The following analysis of Hyacinth Halvey was originally published in The British and American Drama of Today. Barrett H. Clark. New York: Henry Holt and Company, 1915. pp. 206-7.
The origin of this little patriotic play was of the slightest sort, according to the author. Its simplicity, its direct emotional appeal, its quiet humor, leave scarcely any ground for criticism or analysis.
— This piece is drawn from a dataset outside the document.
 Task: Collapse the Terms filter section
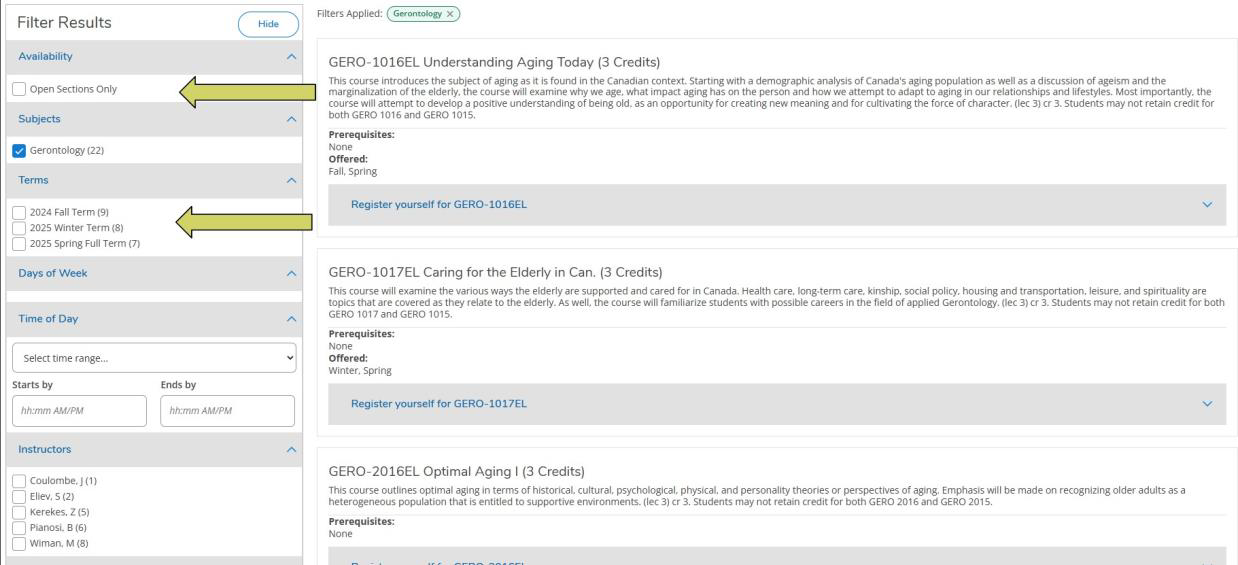point(290,181)
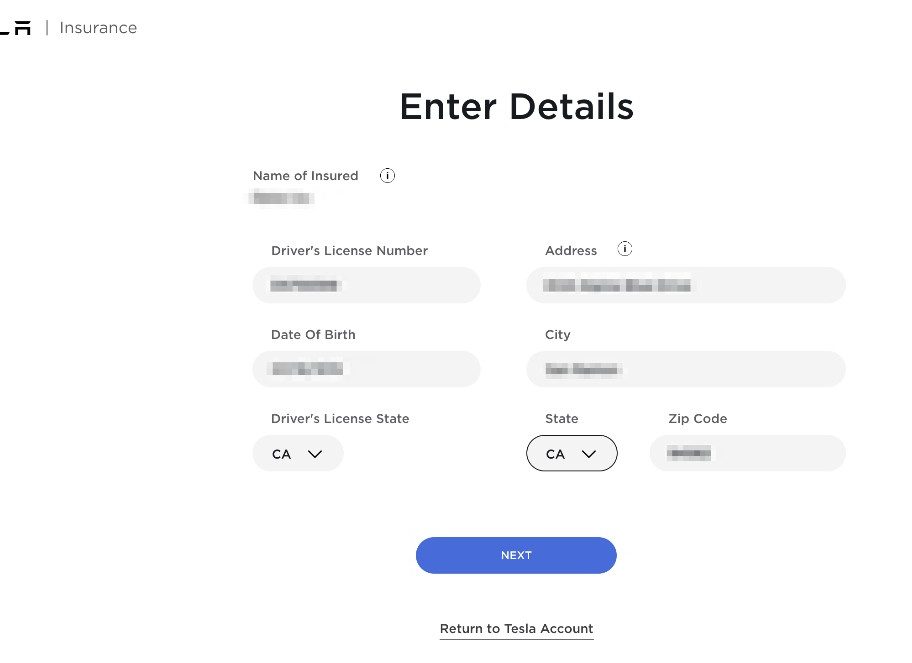This screenshot has width=912, height=663.
Task: Follow the Return to Tesla Account link
Action: [516, 629]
With all its simplicity, The Rising of the Moon is a carefully prepared little play. Observe the methods used to create atmosphere. An effective bit of "living stage-direction" is the speech: "There's a flight of steps here that leads to the water. This is a place that should be minded well. If he got down here, his friends might have a boat to meet him; they might send it in here from outside." Without more ado, the action is begun: two and a half pages supply what preparation is needful, then the Ballad-singer comes in. The quick, short dialogue, the quaint idioms, the amusing manner in which the slight plot winds about, but ever pursues its way upward to the climax -- all this reveals careful workmanship. The dénouement is brief, and the close very effective.
Could Lady Gregory have left the end of this play "hanging" as she did in Hyacinth Halvey and The Jackdaw?
During [Lady Gregory's day], certain critics and dramatists -- Synge, Jones, Bennett, and Knoblauch among the latter -- [had] either openly or in practice advocated a return to the play for the play's sake, and consistently avoided thesis plays, plays with "ideas." Ideas, they [felt, were] usurping the place of joy and life in the theater. They [objected] in general to Brieux and Bernard Shaw, not primarily because such dramatists [wrote] plays for the purpose of furthering a reform or combating a social abuse or setting forth problems, but because in so doing they [were] abusing the dramatic form, which is intended to represent all of life, and not to expose ideas which have to do, in a greater or less degree, with life.
Lady Gregory, in particular, depicts life as she sees it, and allows ideas to grow out of her portrayal of it. She is always more interested in people than in things and abstract ideas, so that her plays are likely to outlive those of Hervieu and Brieux in which abstractions preponderate. She is not devoid of ideas -- far from it -- only her ideas are always inseparable from her characters. She has not "lost sight of the individual."